**Selected passage**
-- Opening Marker --
Try to dive straight into your chosen topic: What’s at stake in your research? Why is it interesting? Don’t spend too long on generalisations or grand statements:
- Social media is the most important technological trend of the 21st century. It has changed the world and influences our lives every day.
- Psychologists generally agree that the ubiquity of social media in the lives of young adults today has a profound impact on their mental health. However, the exact nature of this impact needs further investigation.
Once your area of research is clear, you can present more background and context. What does the reader need to know to understand your proposed questions? What’s the current state of research on this topic, and what will your dissertation contribute to the field?
If you’re including a literature review, you don’t need to go into too much detail at this point, but give the reader a general sense of the debates that you’re intervening in.
This leads you into the most important part of the introduction: your aim, objectives and research question(s) . These should be clearly identifiable and stand out from the text – for example, you could present them using bullet points or bold font.
Make sure that your research questions are specific and workable – something you can reasonably answer within the scope of your dissertation. Avoid being too broad or having too many different questions. Remember that your goal in a dissertation proposal is to convince the reader that your research is valuable and feasible:
- Does social media harm mental health?
- What is the impact of daily social media use on 18– to 25–year–olds suffering from general anxiety disorder?
Now that your topic is clear, it’s time to explore existing research covering similar ideas. This is important because it shows you what is missing from other research in the field and ensures that you’re not asking a question someone else has already answered.
You’ve probably already done some preliminary reading, but now that your topic is more clearly defined, you need to thoroughly analyse and evaluate the most relevant sources in your literature review .
Here you should summarise the findings of other researchers and comment on gaps and problems in their studies. There may be a lot of research to cover, so make effective use of paraphrasing to write concisely:
- Smith and Prakash state that ‘our results indicate a 25% decrease in the incidence of mechanical failure after the new formula was applied’.
-- Closing Marker --
**Provided records**
-- Opening Marker --
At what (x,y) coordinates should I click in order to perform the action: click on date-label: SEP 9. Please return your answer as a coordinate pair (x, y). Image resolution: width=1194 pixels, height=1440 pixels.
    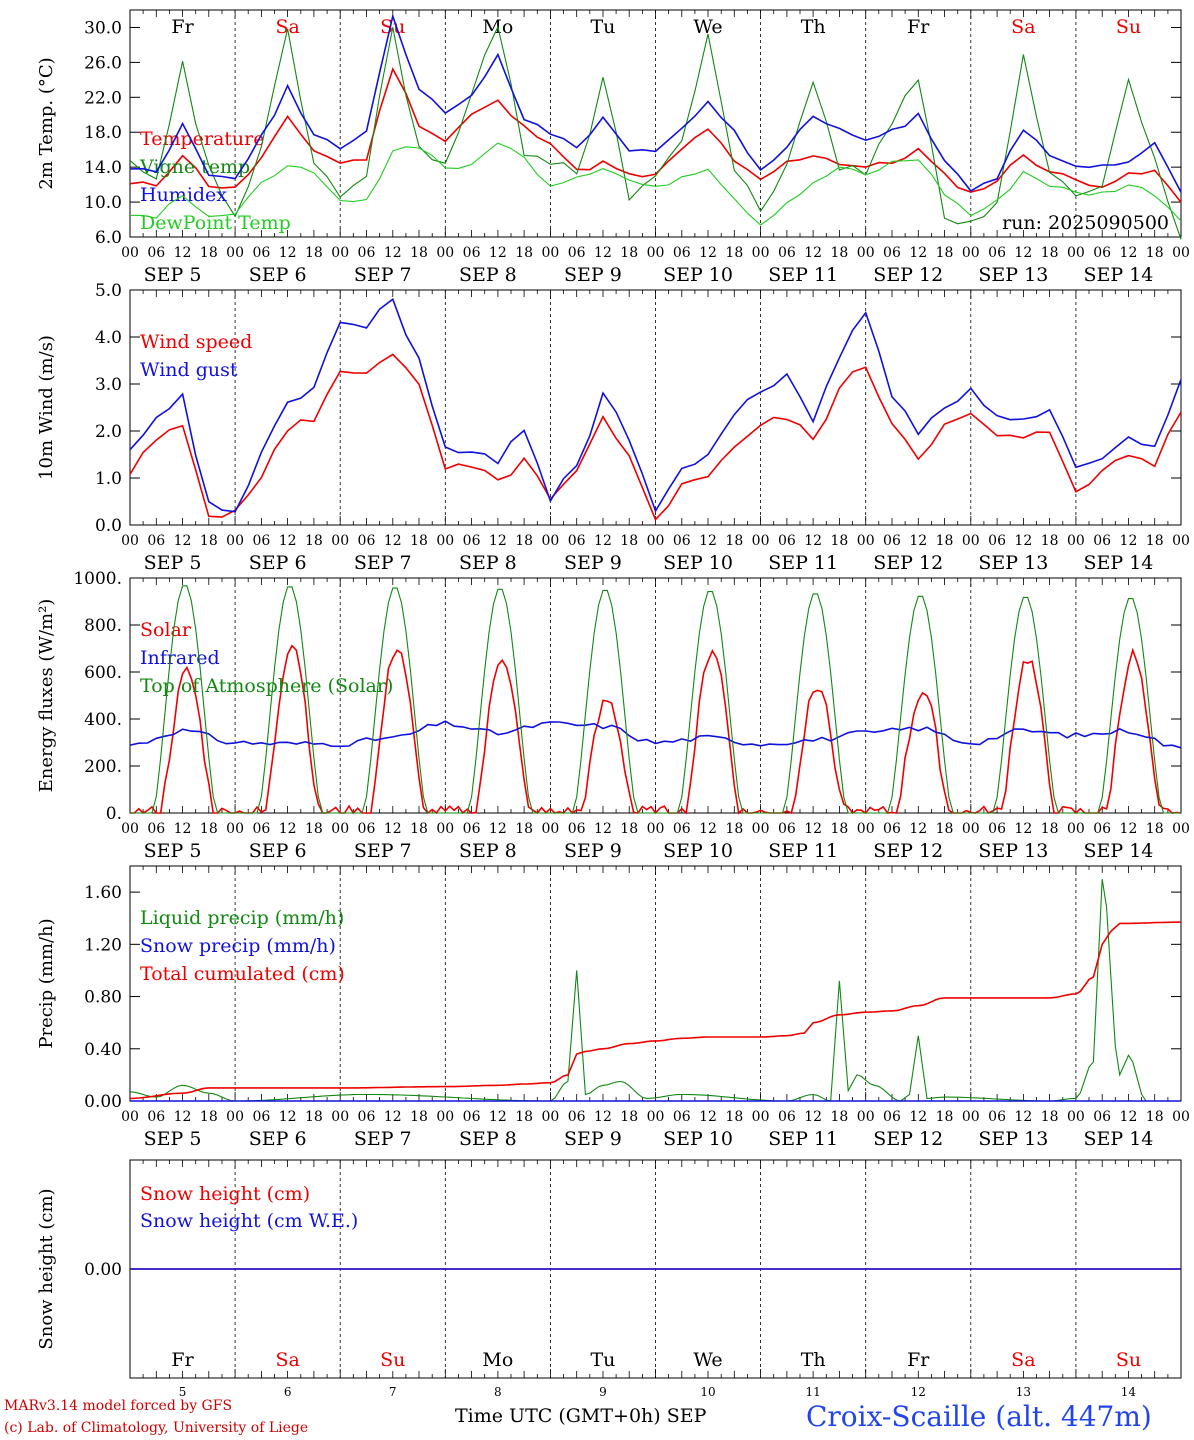
    Looking at the image, I should click on (593, 275).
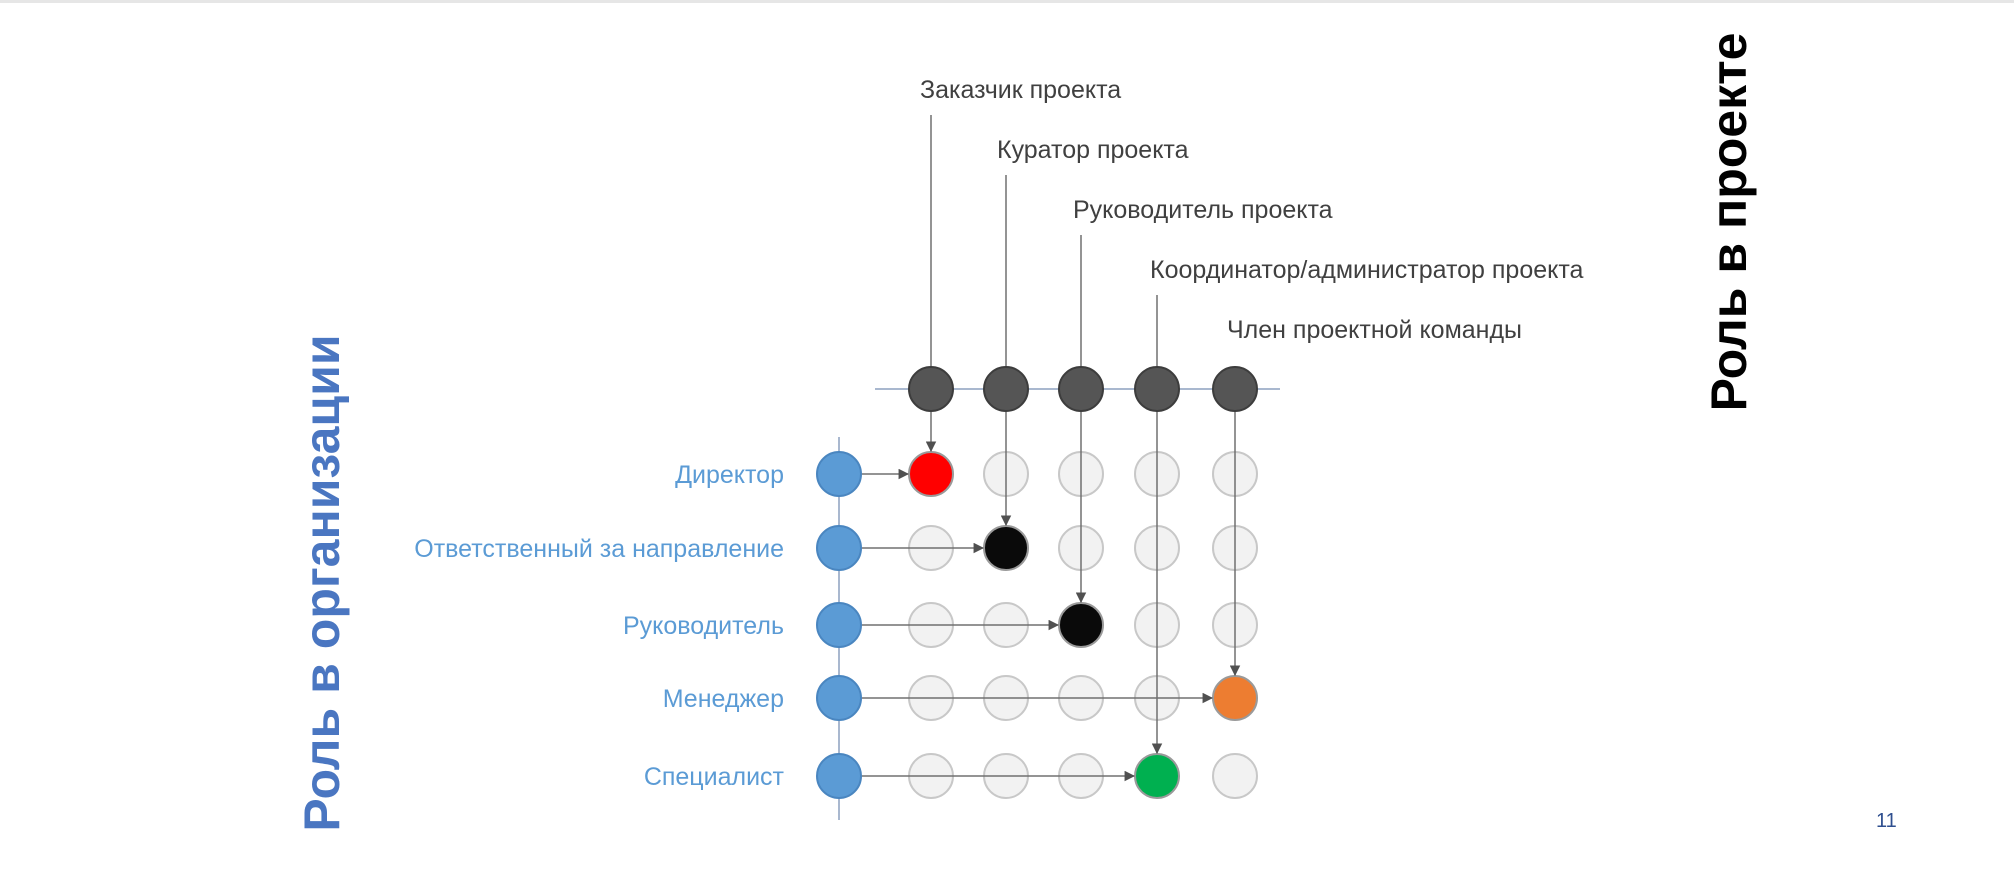 This screenshot has height=880, width=2014. I want to click on project-role-label: Член проектной команды, so click(1374, 330).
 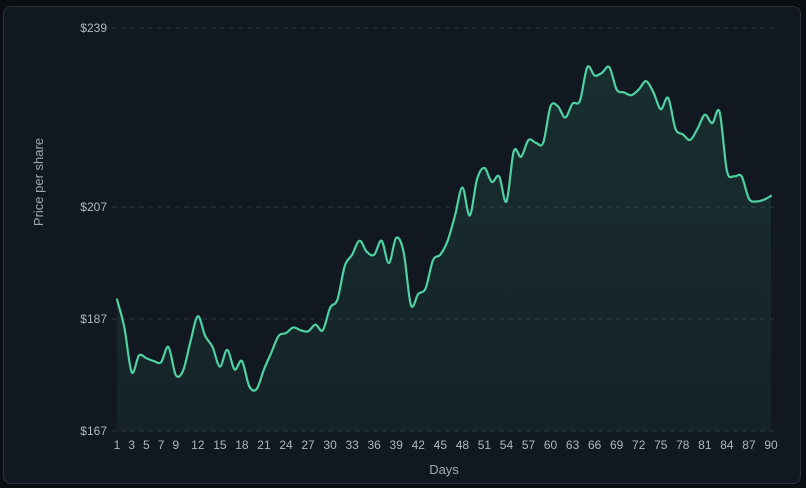 What do you see at coordinates (419, 445) in the screenshot?
I see `x-tick-label: 42` at bounding box center [419, 445].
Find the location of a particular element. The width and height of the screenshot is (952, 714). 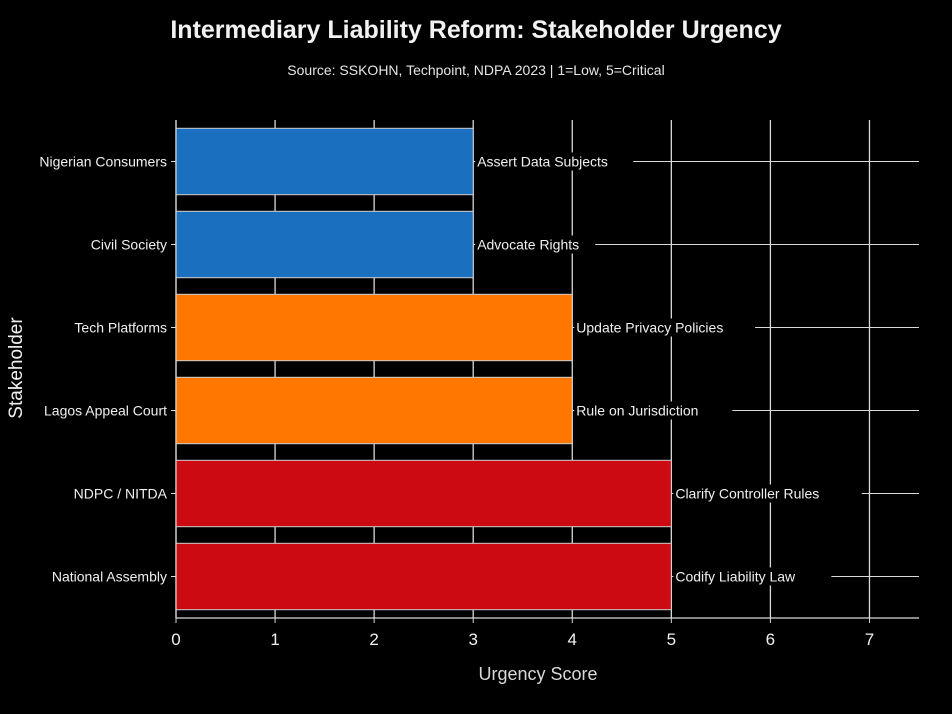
-- Closing Marker --
**Task brief**
Copy the passage on writing a dissertation proposal between "- Psychologists generally" and "needs further investigation.", inclusive, renaming "young adults" to "university students" throughout.

**Finished task**
- Psychologists generally agree that the ubiquity of social media in the lives of university students today has a profound impact on their mental health. However, the exact nature of this impact needs further investigation.